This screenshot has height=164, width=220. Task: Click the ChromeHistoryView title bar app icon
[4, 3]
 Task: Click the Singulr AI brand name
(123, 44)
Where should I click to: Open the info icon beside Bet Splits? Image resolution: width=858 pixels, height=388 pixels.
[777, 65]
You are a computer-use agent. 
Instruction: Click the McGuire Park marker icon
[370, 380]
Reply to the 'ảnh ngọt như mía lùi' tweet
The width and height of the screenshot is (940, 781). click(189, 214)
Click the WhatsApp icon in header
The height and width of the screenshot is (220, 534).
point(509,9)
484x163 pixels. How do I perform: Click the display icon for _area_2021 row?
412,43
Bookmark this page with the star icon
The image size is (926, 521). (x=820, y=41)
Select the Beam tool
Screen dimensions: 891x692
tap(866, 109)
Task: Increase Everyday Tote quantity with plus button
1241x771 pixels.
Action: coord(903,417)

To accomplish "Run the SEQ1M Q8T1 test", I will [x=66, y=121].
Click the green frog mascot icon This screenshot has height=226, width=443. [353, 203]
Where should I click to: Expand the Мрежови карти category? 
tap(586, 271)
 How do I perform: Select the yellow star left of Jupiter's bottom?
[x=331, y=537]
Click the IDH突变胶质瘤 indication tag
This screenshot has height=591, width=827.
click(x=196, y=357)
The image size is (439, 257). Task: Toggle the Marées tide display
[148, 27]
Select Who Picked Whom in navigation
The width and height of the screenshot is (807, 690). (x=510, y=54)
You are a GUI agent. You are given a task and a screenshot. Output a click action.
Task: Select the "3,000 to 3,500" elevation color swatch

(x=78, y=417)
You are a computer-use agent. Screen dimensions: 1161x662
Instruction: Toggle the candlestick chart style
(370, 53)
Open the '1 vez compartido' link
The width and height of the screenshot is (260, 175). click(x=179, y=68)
※ ※ ※
◆ Requirement ◆
The expected result is an exact transcription of the lines from the one containing "This screenshot has height=591, width=827." through the end of the records above; please include both ends.

◆ Reply to the exercise ◆
This screenshot has height=591, width=827.
click(x=196, y=357)
The image size is (439, 257). Task: Toggle the Marées tide display
[148, 27]
Select Who Picked Whom in navigation
The width and height of the screenshot is (807, 690). (x=510, y=54)
You are a GUI agent. You are given a task and a screenshot. Output a click action.
Task: Select the "3,000 to 3,500" elevation color swatch

(x=78, y=417)
You are a computer-use agent. Screen dimensions: 1161x662
Instruction: Toggle the candlestick chart style
(370, 53)
Open the '1 vez compartido' link
The width and height of the screenshot is (260, 175). click(x=179, y=68)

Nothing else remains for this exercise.